*** GIVEN TEXT ***

Cashmere and Clean Up approach Dre telling him that he must kill Graffiti, or he would soon end up being killed by him. Cashmere offers Dre heroin. Soon, getting revenge for the abuse he suffered, Dre approaches Graffiti at a gospel concert at the prison and stabs him to death as revenge. Dre is himself killed with a blow to the head from the nightstick of the crooked guard Perez.

Soon afterward, Clean Up's mule is arrested on intel provided by Cashmere's vengeful cellmate Nate. Furious, Clean Up believes there is an informant who sabotaged his operation. He blames it on the new arrival Cashmere, but Cashmere denies his involvement. Cashmere suggests that Avery must have been the informant as they revealed their crack dealing operation to him when they unsuccessfully tried to recruit him. Clean Up orders Cashmere to kill Avery.

Krista meets with Mr. Pierce and his daughter, who shows her a file on Broadway and his associate, Lil' G. She reveals that Lil' G was shot and killed during an attempted robbery, and Broadway is now serving a life sentence at Los Lunas State Correctional Facility because three people were murdered during this. Krista goes to visit Broadway in an attempt to get him to confess to the robbery and murder that Avery, Dre, and Cashmere were framed for. Broadway denies any involvement, and flies into a rage when Krista presents a picture of her and Avery's son Jordan to him, and asks him to show sympathy. Broadway, likely affected by the appeals of Krista to exonerate Avery and help his son have a father, hangs himself in prison after he writes a confession to the murder. Charles Pierce and his daughter bring the confession to a judge who grants Avery's release.

*** End of GIVEN TEXT ***
*** PROVIDED MATERIAL ***

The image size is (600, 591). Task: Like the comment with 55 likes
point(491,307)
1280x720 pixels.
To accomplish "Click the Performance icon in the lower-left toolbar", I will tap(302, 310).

*** End of PROVIDED MATERIAL ***
*** PROVIDED MATERIAL ***

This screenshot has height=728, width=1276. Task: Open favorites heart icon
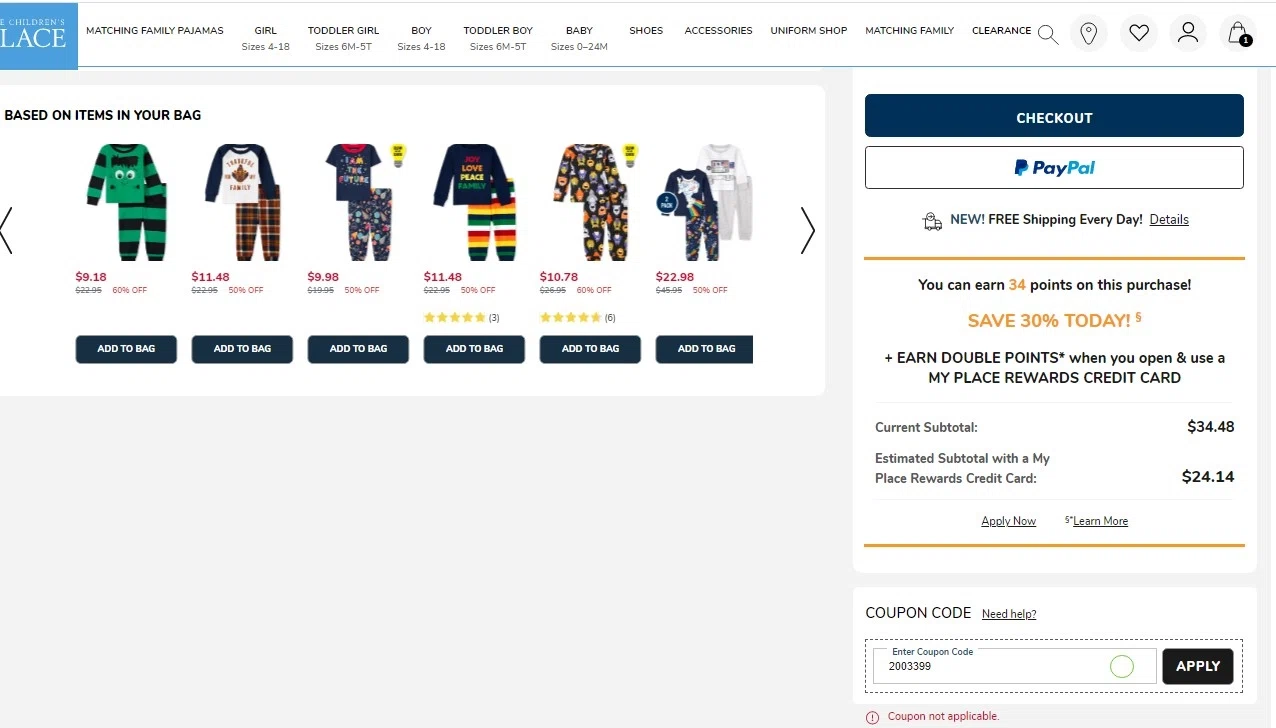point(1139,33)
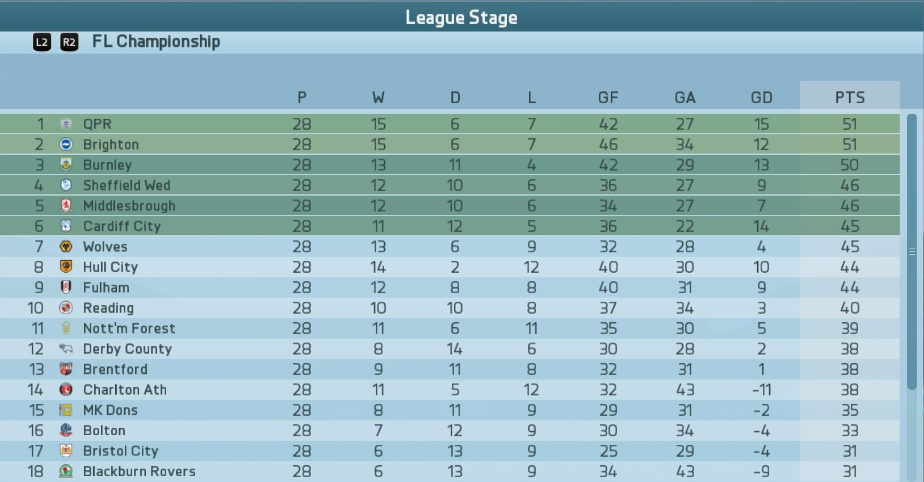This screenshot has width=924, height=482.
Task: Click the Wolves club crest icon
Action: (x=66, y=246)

*** End of PROVIDED MATERIAL ***
*** PROVIDED MATERIAL ***

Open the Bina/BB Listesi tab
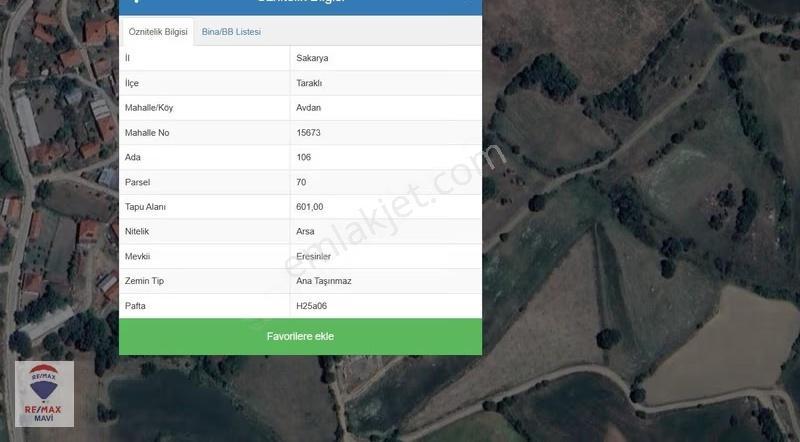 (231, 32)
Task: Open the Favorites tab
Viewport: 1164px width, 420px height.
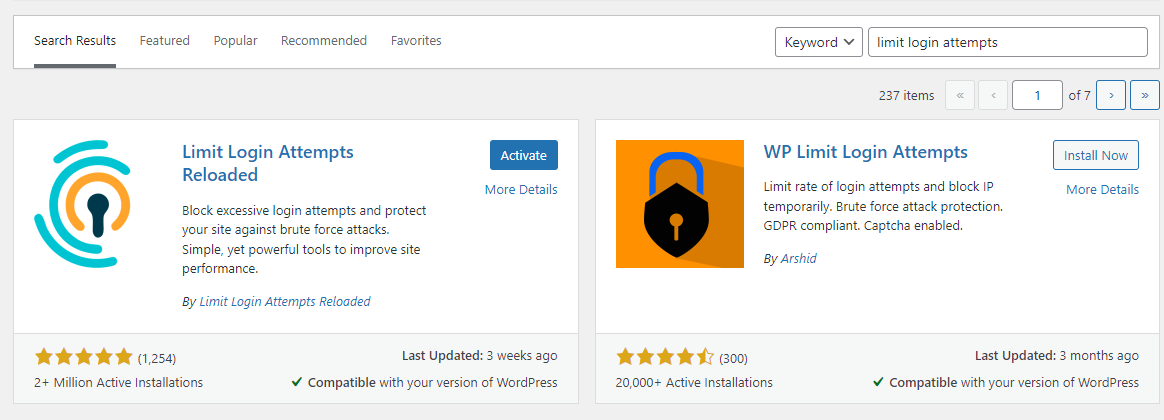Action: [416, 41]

*** End of PROVIDED MATERIAL ***

- [WHAT THIS EXERCISE ASKS]:
1. Answer these questions from the plot summary, one line each:
(a) Who kills Dre, and how?
(b) Whose information leads to the arrest of Clean Up's mule?
(c) Where is Broadway serving his life sentence?
2. List every character the plot summary names who dies.
3. In the plot summary, why does Cashmere claim that Avery must have been the informant?

- [ANSWERS BY TASK]:
1.
(a) The crooked guard Perez kills Dre with a blow to the head from his nightstick.
(b) Nate, Cashmere's vengeful cellmate, provides the information.
(c) Los Lunas State Correctional Facility.

2. Graffiti, Dre, Lil' G, Broadway

3. Cashmere says Avery must have been the informant because Cashmere and Clean Up had revealed their crack dealing operation to Avery when they tried, unsuccessfully, to recruit him.